One of Boston's highest paid city employees is a police officer with six open internal investigations against him, according to the Boston Globe. As activists call for rethinking the way cities conduct public safety, the systems that protect police — like unions and civil service protections — are coming under increased scrutiny.

Former Secretary of Public Safety Andrea Cabral told Boston Public Radio on Thursday the disciplinary provisions in Boston contracts are "very, very old."

"Particularly so (the contracts) for law enforcement that call for arbitration is a process that is often very, very, very lengthy, and very frequently ends in an arbitrator reversing the decision a manager has given out, up to and including reversing a termination," she said. "Which is why you find supervisors reluctant to impose it."

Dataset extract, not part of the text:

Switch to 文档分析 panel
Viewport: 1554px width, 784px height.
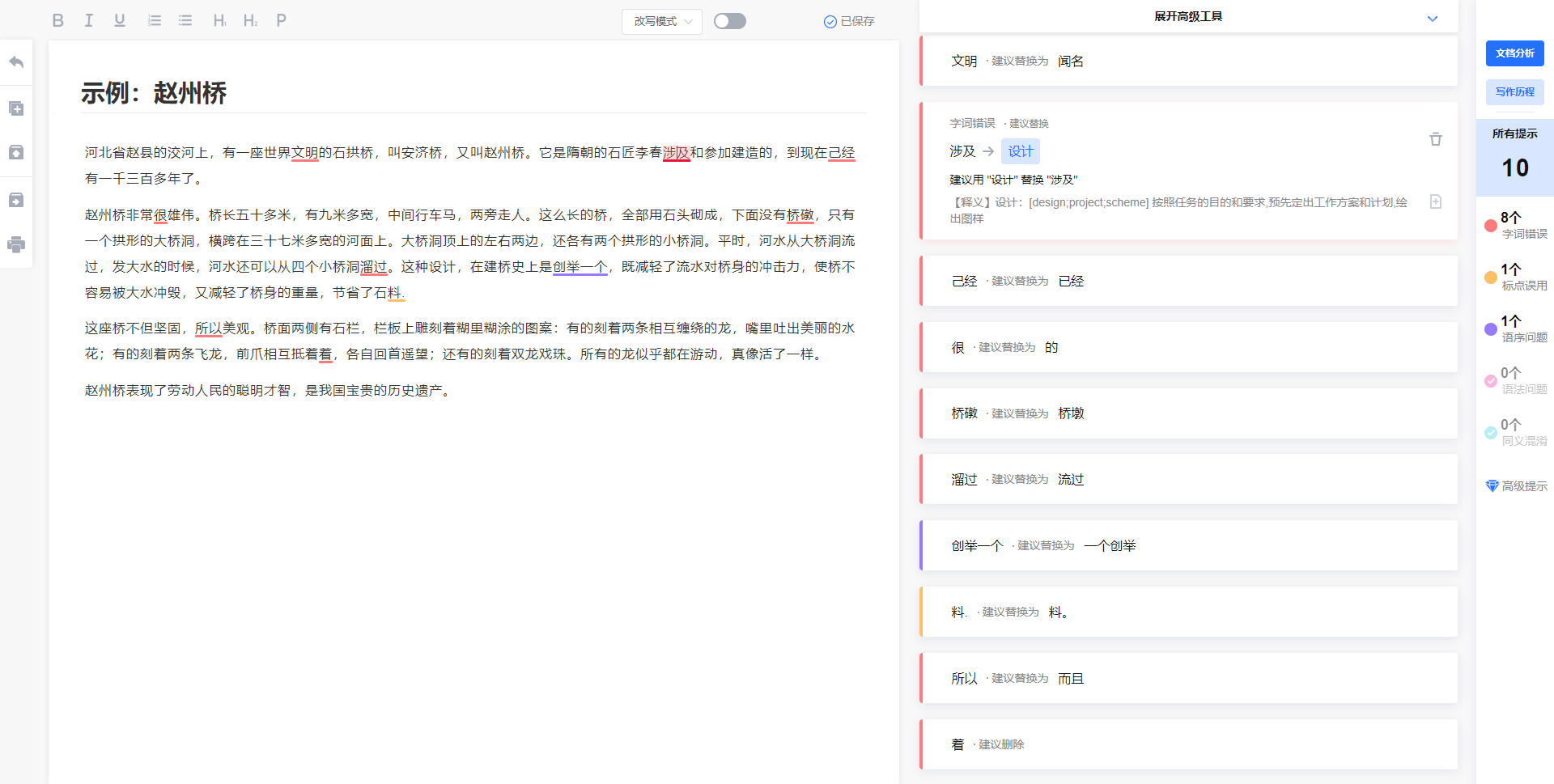click(1514, 53)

Cabral spoke from experience, as she served as Suffolk County Sheriff from 2002-2013.

"You always have to weigh the possibility that this person will be returned to the job with pay, and will end up doing more damage by their return than if you put in something short of a termination that doesn't get reversed," she said.

While Cabral said she's in favor of labor organization, unions need to consider who they're protecting.

"If you protect the worst actors among your members as a mechanism of protecting the jobs of all of your members, then you're inevitably going to become part of the problem," she said.

Editor's note: Cabral worked with Captain John Danilecki, the officer referenced in the Boston Globe story, during her time as a prosecutor at the Suffolk County District Attorney's office.